The smell of the crackling fire filled the house, and I was flipping through a book I had brought from my school’s library.
»This is really interesting«, Wrathion said, who had been reading over my shoulder on the page I had open.
»What?«
»Elisande.«, he said. »It seems that Elisande managed to open portals not just to another city but also to another time. It’s right there.« He pointed to the spot in the book.
»Elisande is dead.«, I said. »She dealt with demons and betrayed her people. That’s not exactly admirable.«
»I know, of course. But her knowledge was remarkable. Ravina was incredibly fascinated by her back then.«
I shrugged. »That knowledge probably perished with Elisande, I suppose. She paid a high price for her betrayal of her people and her city, Suramar.«
»I’m not so sure.«, he said. »Maybe it didn’t disappear. I’ll ask Khadgar about it.«
»Go ahead«, I smiled, shrugging. Portals were boring, even if they were to the past or future. »I don’t care. I prefer the present. With you.«
He sighed behind me and kissed my neck. »I don’t know what I did to deserve you. I’ve made mistakes in my past that some will never forgive me for…«
»I don’t care.«, I replied firmly. »I love you here and now.« I took his hand in mine and kissed each of his fingers one by one.
»They accuse me of…«, he began again.
»You were a whelp!«, I said indignantly.
»The King of Stormwind sees it very differently; he blames me for his father’s death.«
»Honestly«, I sat up and turned to face him. »You were four years old. If someone had left any world-changing decisions to me nine years ago, the world would probably have ended by now.«
»Really?« He raised his eyebrows in amusement.
»If you had four-year-old children, would you entrust them with world domination? Or even the smallest decision that could have serious consequences for others? The real question is, where was the Red Flight when you made those mistakes? They were supposed to be responsible for you, weren’t they?«
»If I had children…«, he mused, frowning. Then he looked at me. »Do you want to have children someday?«
»Of course. Someday, when I’m done with my studies. But don’t change the subject now.«, I smirked.
»I hadn’t thought of it that way before. But you’re right. Where was the Red Flight? The truth is, I left as soon as I was out of the worst. I couldn’t stand it there. And no, of course, I wouldn’t trust a four-year-old with world domination.«, he smiled that beloved crooked Wrathion smile of his.

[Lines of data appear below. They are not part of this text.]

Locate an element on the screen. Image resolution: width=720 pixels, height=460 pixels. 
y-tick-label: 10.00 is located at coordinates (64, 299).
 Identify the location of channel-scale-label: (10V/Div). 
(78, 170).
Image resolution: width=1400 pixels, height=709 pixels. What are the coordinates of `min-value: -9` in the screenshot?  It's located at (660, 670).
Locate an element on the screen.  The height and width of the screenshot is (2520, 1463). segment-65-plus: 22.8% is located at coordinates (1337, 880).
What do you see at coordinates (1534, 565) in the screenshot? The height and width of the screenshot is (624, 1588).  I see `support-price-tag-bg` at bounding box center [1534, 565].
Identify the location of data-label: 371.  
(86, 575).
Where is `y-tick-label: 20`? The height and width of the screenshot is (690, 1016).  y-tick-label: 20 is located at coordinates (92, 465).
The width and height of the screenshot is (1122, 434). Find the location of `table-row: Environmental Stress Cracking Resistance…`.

»You see, that’s what I mean. You can’t just let Whelps do whatever they want.«
»I’m sure you were an exemplary whelp,« he replied, trying hard to look serious.
»I was a pretty crazy whelp. Nothing was safe from me, either being set on fire or chewed up. Ask Grandma about it!«, I giggled. »So stop blaming yourself for decisions you made as a little one. I know you didn’t intend any harm. The King will see that. You were still a child, Rath…«, I added with a mischievous grin, »…and you still are.« With those words, I started tickling his belly until he soon couldn’t stop giggling.